In every major city in this country, electric scooters are an important asset to increased mobility, increased economic growth and more equity in our society. Today, congestion, pollution and lack of access plague Oxford and the University community. Electric scooters could be a step in the right direction for a more walkable community.
According to Walk Score, which supplies scores for every community in the country regarding access by pedestrians, gives Oxford a score of 23 out of 100. For a comparison, the city of Memphis has a score of 36.8, and New York City is ranked highest with a score of 89.
Obviously, we can’t be in the top 10, given our rural character, but to bring the community together as a whole, more last-mile features could be initiated. Electric scooters are dockless and compact, and I feel they are integral to our community as Oxford becomes more urban.
Personally, I don’t hate cars, but to use them for travel to every destination is ludicrous, given Oxford’s urban sprawl. There is a bus system, but logically, it can’t go everywhere or be taken at all times — like Sundays, for example.
These gaps in access — on top of the fact that someone would rather not drive, for example, during game days for the range of sports our university offers or to various festivals and parades that the city supplies — are key.

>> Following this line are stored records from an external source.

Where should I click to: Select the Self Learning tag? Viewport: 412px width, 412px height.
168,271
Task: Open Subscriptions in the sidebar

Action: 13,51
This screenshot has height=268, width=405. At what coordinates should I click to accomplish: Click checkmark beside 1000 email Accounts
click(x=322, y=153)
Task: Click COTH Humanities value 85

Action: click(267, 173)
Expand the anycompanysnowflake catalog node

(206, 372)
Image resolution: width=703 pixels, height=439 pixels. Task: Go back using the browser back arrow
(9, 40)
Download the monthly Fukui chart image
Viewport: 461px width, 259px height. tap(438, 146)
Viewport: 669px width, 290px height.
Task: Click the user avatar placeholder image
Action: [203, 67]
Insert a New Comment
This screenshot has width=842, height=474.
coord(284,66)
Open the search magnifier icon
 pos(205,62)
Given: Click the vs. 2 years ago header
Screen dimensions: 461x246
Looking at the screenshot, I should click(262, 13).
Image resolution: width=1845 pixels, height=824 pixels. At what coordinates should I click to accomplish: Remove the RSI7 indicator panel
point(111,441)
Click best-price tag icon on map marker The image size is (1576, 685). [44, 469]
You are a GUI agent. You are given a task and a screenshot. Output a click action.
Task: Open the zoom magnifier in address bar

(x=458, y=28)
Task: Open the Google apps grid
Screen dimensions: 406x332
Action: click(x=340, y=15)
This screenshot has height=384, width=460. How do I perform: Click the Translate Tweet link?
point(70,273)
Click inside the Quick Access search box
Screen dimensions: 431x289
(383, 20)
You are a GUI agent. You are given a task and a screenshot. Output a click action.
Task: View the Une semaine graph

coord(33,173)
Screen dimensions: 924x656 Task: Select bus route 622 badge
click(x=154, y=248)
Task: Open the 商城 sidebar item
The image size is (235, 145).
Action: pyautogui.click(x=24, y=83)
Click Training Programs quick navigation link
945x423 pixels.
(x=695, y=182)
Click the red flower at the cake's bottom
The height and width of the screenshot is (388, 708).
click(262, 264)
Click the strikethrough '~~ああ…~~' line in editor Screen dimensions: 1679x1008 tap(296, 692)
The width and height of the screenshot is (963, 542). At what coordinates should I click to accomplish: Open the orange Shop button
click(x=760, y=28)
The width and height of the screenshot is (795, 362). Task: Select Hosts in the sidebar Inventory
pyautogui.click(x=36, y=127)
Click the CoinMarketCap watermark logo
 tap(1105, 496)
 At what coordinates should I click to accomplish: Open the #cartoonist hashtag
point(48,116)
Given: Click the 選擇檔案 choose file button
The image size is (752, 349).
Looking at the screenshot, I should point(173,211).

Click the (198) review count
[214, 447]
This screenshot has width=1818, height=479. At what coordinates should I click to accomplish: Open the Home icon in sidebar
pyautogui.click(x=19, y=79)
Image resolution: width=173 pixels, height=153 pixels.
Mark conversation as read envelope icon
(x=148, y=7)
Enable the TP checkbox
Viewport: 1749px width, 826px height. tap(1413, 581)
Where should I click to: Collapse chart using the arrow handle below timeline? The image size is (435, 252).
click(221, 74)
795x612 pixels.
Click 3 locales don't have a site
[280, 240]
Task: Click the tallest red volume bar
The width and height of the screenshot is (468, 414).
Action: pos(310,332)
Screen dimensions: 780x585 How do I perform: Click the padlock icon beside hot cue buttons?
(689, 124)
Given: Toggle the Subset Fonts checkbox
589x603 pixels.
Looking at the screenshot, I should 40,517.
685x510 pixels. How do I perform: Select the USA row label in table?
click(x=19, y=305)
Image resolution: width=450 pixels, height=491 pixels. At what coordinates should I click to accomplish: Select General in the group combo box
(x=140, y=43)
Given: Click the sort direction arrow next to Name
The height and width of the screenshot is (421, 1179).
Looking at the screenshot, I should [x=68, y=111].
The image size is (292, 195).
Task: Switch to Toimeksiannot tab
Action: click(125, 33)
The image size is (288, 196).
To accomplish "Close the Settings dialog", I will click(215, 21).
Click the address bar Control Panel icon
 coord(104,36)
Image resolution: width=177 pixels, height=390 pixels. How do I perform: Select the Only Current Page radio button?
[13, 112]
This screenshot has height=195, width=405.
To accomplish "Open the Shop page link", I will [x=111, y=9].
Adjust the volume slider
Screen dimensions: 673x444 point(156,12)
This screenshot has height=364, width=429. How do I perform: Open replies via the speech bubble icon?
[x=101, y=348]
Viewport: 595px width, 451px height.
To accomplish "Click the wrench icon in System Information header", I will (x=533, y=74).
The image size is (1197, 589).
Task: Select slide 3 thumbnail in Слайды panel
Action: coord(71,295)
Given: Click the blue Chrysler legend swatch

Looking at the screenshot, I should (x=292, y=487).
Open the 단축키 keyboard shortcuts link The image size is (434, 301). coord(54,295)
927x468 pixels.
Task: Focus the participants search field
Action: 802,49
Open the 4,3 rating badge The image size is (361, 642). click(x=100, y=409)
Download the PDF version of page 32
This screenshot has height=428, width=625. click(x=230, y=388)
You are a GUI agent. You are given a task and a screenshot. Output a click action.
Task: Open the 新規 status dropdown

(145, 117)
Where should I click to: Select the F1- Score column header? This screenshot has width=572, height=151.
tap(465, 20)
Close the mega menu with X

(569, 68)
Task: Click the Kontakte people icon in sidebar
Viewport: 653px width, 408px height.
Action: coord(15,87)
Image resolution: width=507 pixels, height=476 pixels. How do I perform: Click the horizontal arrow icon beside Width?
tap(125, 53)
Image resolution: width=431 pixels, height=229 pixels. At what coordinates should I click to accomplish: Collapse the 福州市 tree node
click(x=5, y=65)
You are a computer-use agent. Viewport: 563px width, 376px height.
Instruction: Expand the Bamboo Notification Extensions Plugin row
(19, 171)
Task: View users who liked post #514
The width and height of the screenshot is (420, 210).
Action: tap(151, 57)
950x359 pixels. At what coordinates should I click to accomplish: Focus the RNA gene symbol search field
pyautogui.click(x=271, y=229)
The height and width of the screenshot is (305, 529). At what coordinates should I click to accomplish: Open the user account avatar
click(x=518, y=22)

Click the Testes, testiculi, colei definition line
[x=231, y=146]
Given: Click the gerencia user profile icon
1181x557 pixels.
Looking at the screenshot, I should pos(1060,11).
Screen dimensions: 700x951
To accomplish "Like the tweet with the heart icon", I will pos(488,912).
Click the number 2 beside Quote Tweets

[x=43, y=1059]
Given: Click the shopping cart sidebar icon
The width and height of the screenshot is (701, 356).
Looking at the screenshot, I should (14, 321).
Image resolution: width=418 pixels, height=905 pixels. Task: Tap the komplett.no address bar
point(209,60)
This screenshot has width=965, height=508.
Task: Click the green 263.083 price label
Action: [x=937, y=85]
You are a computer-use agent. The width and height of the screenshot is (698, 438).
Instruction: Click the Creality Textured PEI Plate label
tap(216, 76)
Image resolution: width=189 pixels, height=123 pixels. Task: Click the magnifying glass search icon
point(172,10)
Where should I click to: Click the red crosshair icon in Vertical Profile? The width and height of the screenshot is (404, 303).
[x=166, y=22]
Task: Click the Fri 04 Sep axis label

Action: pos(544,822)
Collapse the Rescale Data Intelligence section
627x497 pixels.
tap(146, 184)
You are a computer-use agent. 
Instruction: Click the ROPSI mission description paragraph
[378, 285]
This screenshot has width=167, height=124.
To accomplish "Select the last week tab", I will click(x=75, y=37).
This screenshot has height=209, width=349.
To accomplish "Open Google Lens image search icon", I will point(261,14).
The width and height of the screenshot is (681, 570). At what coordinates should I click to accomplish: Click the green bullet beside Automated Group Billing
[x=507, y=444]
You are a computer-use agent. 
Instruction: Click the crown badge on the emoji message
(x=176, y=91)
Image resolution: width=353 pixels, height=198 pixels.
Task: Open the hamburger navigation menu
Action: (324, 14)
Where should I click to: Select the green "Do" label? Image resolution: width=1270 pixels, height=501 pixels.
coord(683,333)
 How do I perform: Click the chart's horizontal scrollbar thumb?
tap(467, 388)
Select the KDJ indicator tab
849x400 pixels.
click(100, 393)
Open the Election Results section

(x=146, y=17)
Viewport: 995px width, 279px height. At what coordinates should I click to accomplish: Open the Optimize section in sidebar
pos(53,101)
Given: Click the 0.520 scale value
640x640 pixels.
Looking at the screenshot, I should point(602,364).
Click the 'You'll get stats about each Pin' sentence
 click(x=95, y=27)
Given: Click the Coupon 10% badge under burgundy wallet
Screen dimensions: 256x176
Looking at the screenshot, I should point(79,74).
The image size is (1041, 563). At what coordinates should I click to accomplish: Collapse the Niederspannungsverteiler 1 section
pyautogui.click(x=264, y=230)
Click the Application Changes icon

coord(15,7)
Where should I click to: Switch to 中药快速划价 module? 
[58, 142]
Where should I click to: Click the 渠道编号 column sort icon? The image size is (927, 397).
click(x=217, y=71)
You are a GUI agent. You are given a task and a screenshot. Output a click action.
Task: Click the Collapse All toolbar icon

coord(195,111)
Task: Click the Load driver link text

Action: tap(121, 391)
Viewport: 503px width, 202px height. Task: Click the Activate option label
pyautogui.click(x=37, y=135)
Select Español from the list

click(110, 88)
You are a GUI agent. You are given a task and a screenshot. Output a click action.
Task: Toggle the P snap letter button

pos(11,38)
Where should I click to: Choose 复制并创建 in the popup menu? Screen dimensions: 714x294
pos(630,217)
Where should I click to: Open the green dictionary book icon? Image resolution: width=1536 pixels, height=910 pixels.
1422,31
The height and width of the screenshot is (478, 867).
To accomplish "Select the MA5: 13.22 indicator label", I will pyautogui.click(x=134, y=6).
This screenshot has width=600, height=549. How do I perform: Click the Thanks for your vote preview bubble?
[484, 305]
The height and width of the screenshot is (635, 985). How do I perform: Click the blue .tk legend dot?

Well, wouldn’t this take another service’s money? I disagree, given that these scooters are last-mile uses, meaning that they would get you from your doorstep to either your destination or, at least, to your “service” like a park-n-ride. Moreover, if such users wanted to get around the Square to shop more after riding down University, they could do so without hopping in their vehicle and creating unnecessary pollution and traffic that we see daily on the Square. A small tax could be instituted to fund for the bus system or other urban planning initiatives if people fear less usage to the system.
Given the sprawl Oxford faces, this would also help low-income workers, if they live within the city limits, as their mobility is limited if they don’t have reliable access to a vehicle.
It would also help these people the most as well as students who don’t have cars but need to go to work around Oxford. Especially, given the lack of adequate affordable housing for some individuals, they may have to live in parts of Oxford without adequate public transit access.
Safety is another thing that comes to mind with these systems, and in that regard, it’s just like using a bike, but motorized. Most cities don’t allow users to use them on sidewalks, which I agree with, but speed limits or use in bike lanes are also safe options.
Also, in high-demand areas, there should be a small corral or at least signs to designate a place for electric scooters.
A simple pilot of such services would help Oxford in determining the aspects of a last-mile system, and I know the benefits massively outweigh the costs. Jobs would also be supplied, as people need to charge the devices and move them into high-demand areas in town. Keep in mind: this isn’t to replace the current docked-bike system but to give additional options to users and ultimately keep the charm of the town intact while pushing us towards the Oxford of tomorrow.
Jonathan Lovelady is a senior sociology and geology major from Los Angeles.